Hernán pasó por detrás y tomó asiento, mirándolo de frente. Se echaba hacia atrás y con su peso reclinaba el asiento aunque no tuviera sobrepeso porque era un hombre delgado.
—Mi gran amigo Francisco Reina llamó anoche para conseguir un documento. ¿Es así? —le preguntaba con altas dosis de entusiasmo.
—Exacto.
—Perfecto, supongo que trajiste las fotitos.
—Traje unas fotos de cuando cumplí los dieciocho.
—Muy bien, las necesitamos.
Y ahí nomás Segundo se puso a sacar esas fotitos 4 por 4, las mismas que se fijan en las fojas de los documentos de identidad. Una vez extraídas de la billetera, las dejó caer en la mesada del escritorio, bien cerca de una carpeta que tenía una tapa de cuero grisácea. Hernán se agarraba de manos con los codos apoyados en los brazos de la silla, y lo observaba, como quien examina los gestos y ademanes de un tercero.
— ¿Cuál será el costo? —le consultaba Segundo.

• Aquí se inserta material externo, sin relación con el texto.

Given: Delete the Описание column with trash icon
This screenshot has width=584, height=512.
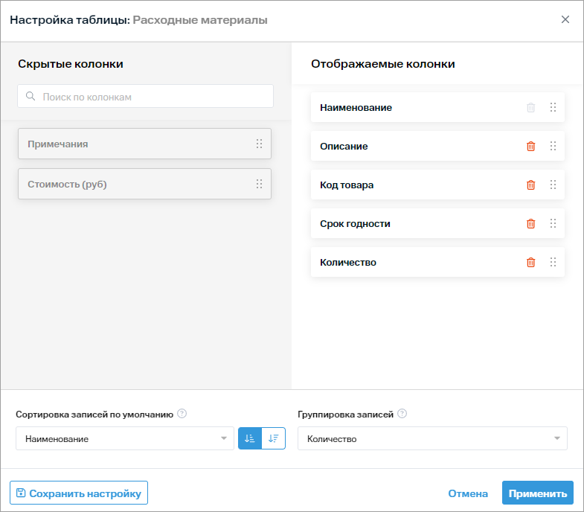Looking at the screenshot, I should (x=530, y=147).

—Esto no tiene costo alguno. Francisco es un hermano y la balanza de favores siempre estará de su lado, por lo tanto será gratuito, es decir, forma parte de un obsequio que, en este caso, recae en tus manos.
—Lo desconocía, sepa disculpar.
Segundo no había terminado de disculparse que Hernán ya se había parado. Bordeaba el escritorio para acercársele y extenderle la mano. Le estaba proponiendo un saludo, o su retiro. Segundo se paró y lo saludó con la mano derecha, la tenía sudada porque ese hombre de blanco lo incomodaba demasiado. Hernán le apretaba la mano, no parecía querer soltarlo, hasta que lo soltó y con la otra mano le señaló la puerta de salida, puerta que traspasaron en cuestión de segundos. Todo parecía indicar que se trataba de un trámite rapidísimo. Ya no podía verse a su descortés asistente, posiblemente metido en el baño.
Segundo tenía que renunciar temporalmente a su apellido, para eso necesitaba primero adoptar otra identidad, aquella que promoviera la justicia en el nombre de su familia, pero aún desconocía el plan que Francisco le había asegurado, y que había postergado para una noche muy especial, esas habían sido sus últimas palabras cuando se despidieron aquella noche en la vereda del gimnasio.